**DATASET**

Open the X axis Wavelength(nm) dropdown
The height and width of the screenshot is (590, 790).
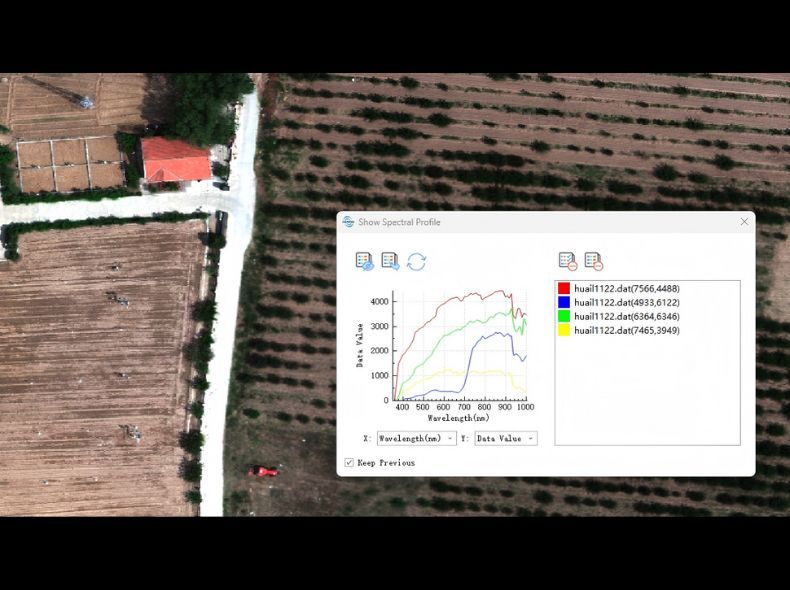[416, 438]
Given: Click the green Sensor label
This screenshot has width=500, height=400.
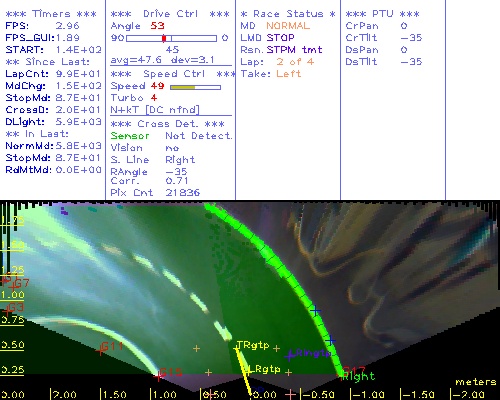Looking at the screenshot, I should (130, 136).
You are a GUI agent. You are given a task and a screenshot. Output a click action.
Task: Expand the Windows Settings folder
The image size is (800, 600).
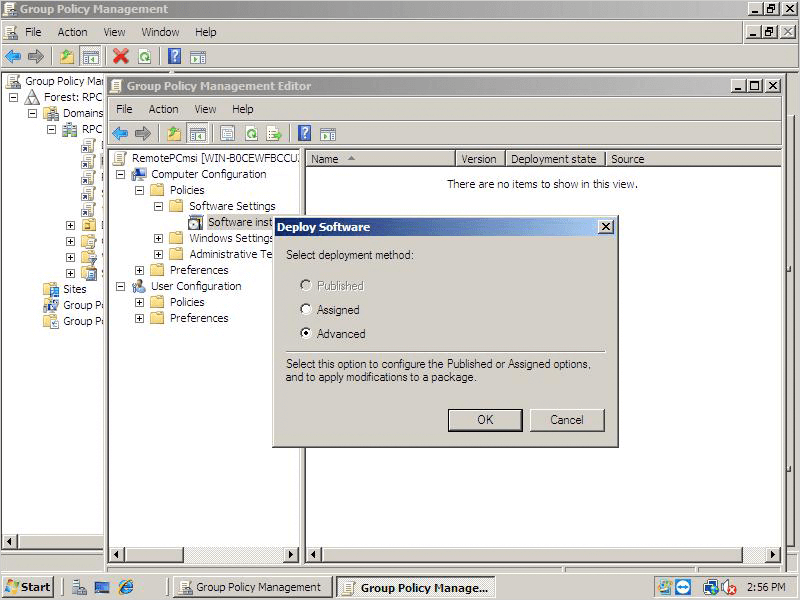pos(158,238)
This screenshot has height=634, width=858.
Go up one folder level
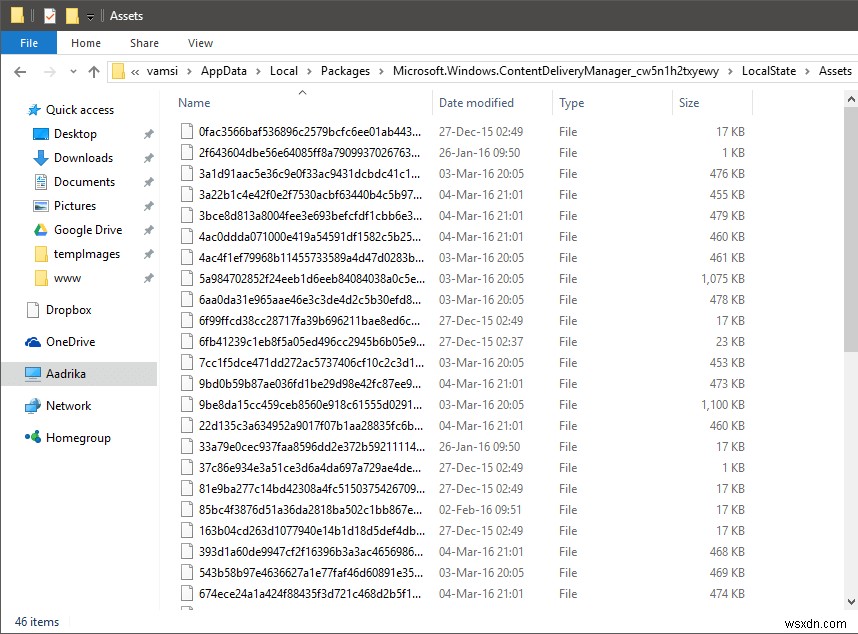point(93,71)
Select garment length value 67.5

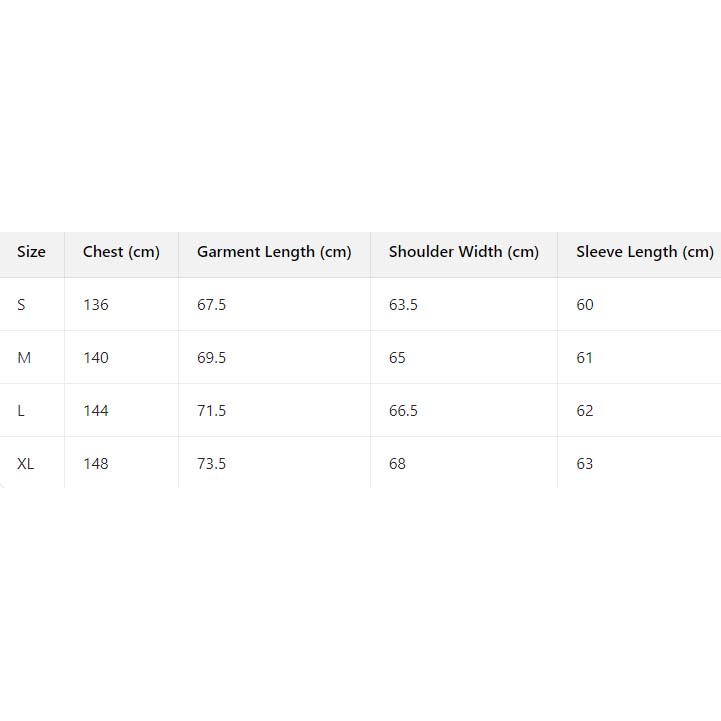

**WRITTEN INSTRUCTION**
Return every line of the data above verbatim, omitting the pictures from your answer.

**WRITTEN ANSWER**
Open the X axis Wavelength(nm) dropdown
The height and width of the screenshot is (590, 790).
[416, 438]
Given: Click the green Sensor label
This screenshot has width=500, height=400.
Looking at the screenshot, I should (130, 136).
You are a GUI agent. You are given a task and a screenshot. Output a click action.
Task: Expand the Windows Settings folder
The image size is (800, 600).
pos(158,238)
This screenshot has height=634, width=858.
Go up one folder level
point(93,71)
Select garment length value 67.5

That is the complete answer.